Research Article | Open Access

Volume 2022 | Article ID 9264555 | https://doi.org/10.1155/2022/9264555

Identification of Differentially Expressed microRNAs Associated with Ischemic Stroke by Integrated Bioinformatics Approaches

Shengqiang Jiang,^1,2Jie Wu,^1,2Yan Geng,^2,3Yuting Zhang,³Yupeng Wang,³Jinrong Wu,³Chunqu Lu,⁴Guoxuan Luo,²Jie Zan,^2,3and Yong Zhang^1,2

Academic Editor: Luca Falzone

Received22 Jun 2022

Accepted11 Aug 2022

Published10 Oct 2022

Abstract

Ischemic stroke (IS) is one of the leading causes of disability and mortality worldwide. This study aims to find the crucial exosomal miRNAs associated with IS by using bioinformatics methods, reveal potential biomarkers for IS, and investigate the association between the identified biomarker and immune cell pattern in the peripheral blood of IS patients. In this study, 3 up-regulated miRNAs (hsa-miR-15b-5p, hsa-miR-184, and hsa-miR-16-5p) miRNAs in the serum exosomes between IS patients and healthy controls from GEO database (GSE199942) and 25 down-regulated genes of peripheral blood mononuclear cells of IS patients from GSE22255 were obtained with the help of the R software. GO annotation and KEGG pathway enrichment analysis showed that the 25 down-regulated genes were associated with coenzyme metabolic process and were mainly enriched in the N-glycan biosynthesis pathway. Furthermore, we performed the LASSO algorithm to narrow down the above 25 intersected genes, and identified 8 key genes which had a good diagnostic value in discriminating IS patients from the healthy controls analyzed with ROC curve. CIBERSORT algorithm indicated that the abundance of M0 macrophages and resting mast cells was significantly lower than that of the control group. The spearman correlation analysis showed that STT3A was negatively correlated with the proportion of follicular helper T cells, activated NK cells and resting dendritic cells. Finally, GSE117064 showed that has-miR-16-5p was more advantageous for diagnosing stroke. In conclusion, hsa-miR-15b-5p, hsa-miR-184, and hsa-miR-16-5p are identified as specific related exosomal miRNAs for IS patients. These genes may provide new targets for the early identification of IS.

1. Introduction

Ischemic stroke (IS) is one of the leading causes of disability and mortality worldwide and accounts for 80% of all strokes [1]. Intravenous thrombolysis is the only approved treatment strategy for acute IS by FDA [2]. Due to the short treatment time window within 4.5 h of onset and the high risk of hemorrhage, the thrombolysis rate in IS patients is very low [3], suggesting early diagnosis is extremely critical. Nowadays, clinical diagnosis of IS mainly relies on magnetic resonance imaging and computed tomography [4]. However, most community medical institutions lack the testing equipment, and the brain imaging examinations are relatively expensive, which limits the clinical diagnosis of IS [5]. Thus, developing new diagnostic markers and therapeutic targets for IS are urgently needed.

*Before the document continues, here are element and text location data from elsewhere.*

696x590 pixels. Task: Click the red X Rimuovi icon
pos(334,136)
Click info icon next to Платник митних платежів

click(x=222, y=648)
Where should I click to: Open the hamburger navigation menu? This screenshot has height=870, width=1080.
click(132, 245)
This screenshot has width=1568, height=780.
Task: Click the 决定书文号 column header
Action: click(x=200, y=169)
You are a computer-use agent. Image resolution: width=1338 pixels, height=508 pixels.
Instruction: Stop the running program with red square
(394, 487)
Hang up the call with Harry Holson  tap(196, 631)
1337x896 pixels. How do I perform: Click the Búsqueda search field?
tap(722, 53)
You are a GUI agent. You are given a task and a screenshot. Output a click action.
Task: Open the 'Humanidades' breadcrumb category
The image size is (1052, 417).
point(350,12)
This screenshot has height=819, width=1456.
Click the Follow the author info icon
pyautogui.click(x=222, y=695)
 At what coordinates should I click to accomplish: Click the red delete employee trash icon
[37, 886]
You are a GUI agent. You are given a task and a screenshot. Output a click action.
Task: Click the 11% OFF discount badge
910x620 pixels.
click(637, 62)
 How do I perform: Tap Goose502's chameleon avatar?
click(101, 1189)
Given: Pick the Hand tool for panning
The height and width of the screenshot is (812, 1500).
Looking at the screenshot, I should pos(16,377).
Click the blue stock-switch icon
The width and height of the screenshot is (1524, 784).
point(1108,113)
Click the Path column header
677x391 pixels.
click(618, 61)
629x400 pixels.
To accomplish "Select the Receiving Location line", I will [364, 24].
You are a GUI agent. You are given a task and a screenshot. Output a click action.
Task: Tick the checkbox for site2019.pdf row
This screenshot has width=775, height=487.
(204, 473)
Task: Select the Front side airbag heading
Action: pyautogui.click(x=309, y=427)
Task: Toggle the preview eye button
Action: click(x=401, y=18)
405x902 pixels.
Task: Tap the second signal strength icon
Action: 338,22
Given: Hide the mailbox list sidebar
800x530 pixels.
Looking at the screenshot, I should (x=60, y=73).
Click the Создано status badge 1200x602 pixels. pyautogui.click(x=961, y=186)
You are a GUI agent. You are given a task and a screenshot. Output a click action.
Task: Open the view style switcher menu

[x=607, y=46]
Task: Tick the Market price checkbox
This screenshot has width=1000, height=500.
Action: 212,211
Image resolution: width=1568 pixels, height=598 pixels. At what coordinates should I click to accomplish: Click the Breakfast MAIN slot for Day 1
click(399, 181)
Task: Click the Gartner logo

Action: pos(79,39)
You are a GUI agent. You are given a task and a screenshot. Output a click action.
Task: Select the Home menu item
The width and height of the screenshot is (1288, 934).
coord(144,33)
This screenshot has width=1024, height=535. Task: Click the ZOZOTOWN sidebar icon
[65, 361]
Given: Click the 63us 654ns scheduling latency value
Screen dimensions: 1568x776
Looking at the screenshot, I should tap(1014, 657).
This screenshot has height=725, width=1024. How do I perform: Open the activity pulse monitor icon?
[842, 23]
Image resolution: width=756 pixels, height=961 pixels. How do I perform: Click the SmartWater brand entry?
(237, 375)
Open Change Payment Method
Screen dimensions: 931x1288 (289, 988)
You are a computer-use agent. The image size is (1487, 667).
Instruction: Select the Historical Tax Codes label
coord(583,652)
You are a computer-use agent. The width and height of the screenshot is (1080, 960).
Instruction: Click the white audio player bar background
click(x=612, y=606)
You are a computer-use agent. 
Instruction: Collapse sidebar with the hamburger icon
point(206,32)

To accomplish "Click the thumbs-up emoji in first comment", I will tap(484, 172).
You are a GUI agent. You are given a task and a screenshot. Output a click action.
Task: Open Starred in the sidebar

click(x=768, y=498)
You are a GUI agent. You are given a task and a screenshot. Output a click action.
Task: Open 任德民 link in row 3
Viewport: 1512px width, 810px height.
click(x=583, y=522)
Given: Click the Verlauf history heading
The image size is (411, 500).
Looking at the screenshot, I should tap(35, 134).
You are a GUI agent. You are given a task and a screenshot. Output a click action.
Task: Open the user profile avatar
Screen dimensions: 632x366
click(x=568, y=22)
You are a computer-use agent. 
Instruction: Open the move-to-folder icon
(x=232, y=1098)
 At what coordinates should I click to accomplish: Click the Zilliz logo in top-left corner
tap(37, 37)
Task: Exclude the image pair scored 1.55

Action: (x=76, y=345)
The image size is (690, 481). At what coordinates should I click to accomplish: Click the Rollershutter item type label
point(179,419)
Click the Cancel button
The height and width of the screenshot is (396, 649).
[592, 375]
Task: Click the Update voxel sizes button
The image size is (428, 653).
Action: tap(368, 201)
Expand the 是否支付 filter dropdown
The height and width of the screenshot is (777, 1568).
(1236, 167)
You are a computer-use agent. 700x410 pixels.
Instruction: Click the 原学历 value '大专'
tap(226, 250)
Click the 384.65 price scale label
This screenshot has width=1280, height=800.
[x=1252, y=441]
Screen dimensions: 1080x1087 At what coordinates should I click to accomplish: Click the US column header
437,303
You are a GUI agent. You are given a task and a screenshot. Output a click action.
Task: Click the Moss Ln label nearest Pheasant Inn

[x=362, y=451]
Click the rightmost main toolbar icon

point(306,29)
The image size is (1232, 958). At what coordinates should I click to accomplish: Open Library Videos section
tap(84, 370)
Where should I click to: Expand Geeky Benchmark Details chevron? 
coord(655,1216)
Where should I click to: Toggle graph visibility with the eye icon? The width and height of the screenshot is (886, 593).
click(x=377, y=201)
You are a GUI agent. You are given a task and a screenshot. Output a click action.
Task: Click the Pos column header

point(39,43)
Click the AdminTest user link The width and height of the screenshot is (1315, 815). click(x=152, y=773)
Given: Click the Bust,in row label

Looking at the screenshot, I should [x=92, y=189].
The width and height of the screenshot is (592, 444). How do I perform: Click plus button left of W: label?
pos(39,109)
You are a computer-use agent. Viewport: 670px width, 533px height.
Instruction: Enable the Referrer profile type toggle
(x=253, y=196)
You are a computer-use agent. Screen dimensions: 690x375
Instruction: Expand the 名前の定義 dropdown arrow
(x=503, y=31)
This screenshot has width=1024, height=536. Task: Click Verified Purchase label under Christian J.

microRNAs (miRNAs) are a class of small and noncoding RNA, which regulate gene expression through silencing target genes and play important roles in the nervous system diseases, such as traumatic brain injury, spinal cord injury, subarachnoid hemorrhage, and IS [6–8]. For example, miR-31 inhibits traumatic brain injury-triggered neuronal cell apoptosis by regulating hypoxia-inducible factor-1A/vascular endothelial growth factor A axis [7]. miR-672-3p promotes functional recovery in rats with contusive spinal cord injury by inhibiting ferroptosis suppressor protein 1 [8]. Nowadays, more and more studies identify that some aberrant expressed circulating miRNAs in the serum, which are identified via bioinformatics methods, could be used as potential candidates for disease diagnosis. For example, Hsa-miR-484, hsa-miR-185-5p, hsa-miR-340-5p, hsa-miR-146a-5p, and hsa-miR-195-5p have a prognostic value in breast cancer patients treated with integrative interventions, including diet and physical activity [9]. Specific alteration of 20 miRNAs has a direct association with pesticide exposure and the development of neurodegenerative diseases [10]. Hsa-miR-181a-3p, hsa-miR-214-3p, hsa-miR-18a-5p, and hsa-miR-938 are positively related to the IL-6 signaling pathway activation in various cancers [11]. 14 potentially important miRNAs are identified as IS diagnostic signatures via bioinformatics method combined with logistic regression analysis [12]. Whereas circulating miRNAs in the serum are generally affected by the different pathophysiological conditions and circulating ribonucleases [13], there are still short of reliable prognostic or diagnostic blood biomarkers.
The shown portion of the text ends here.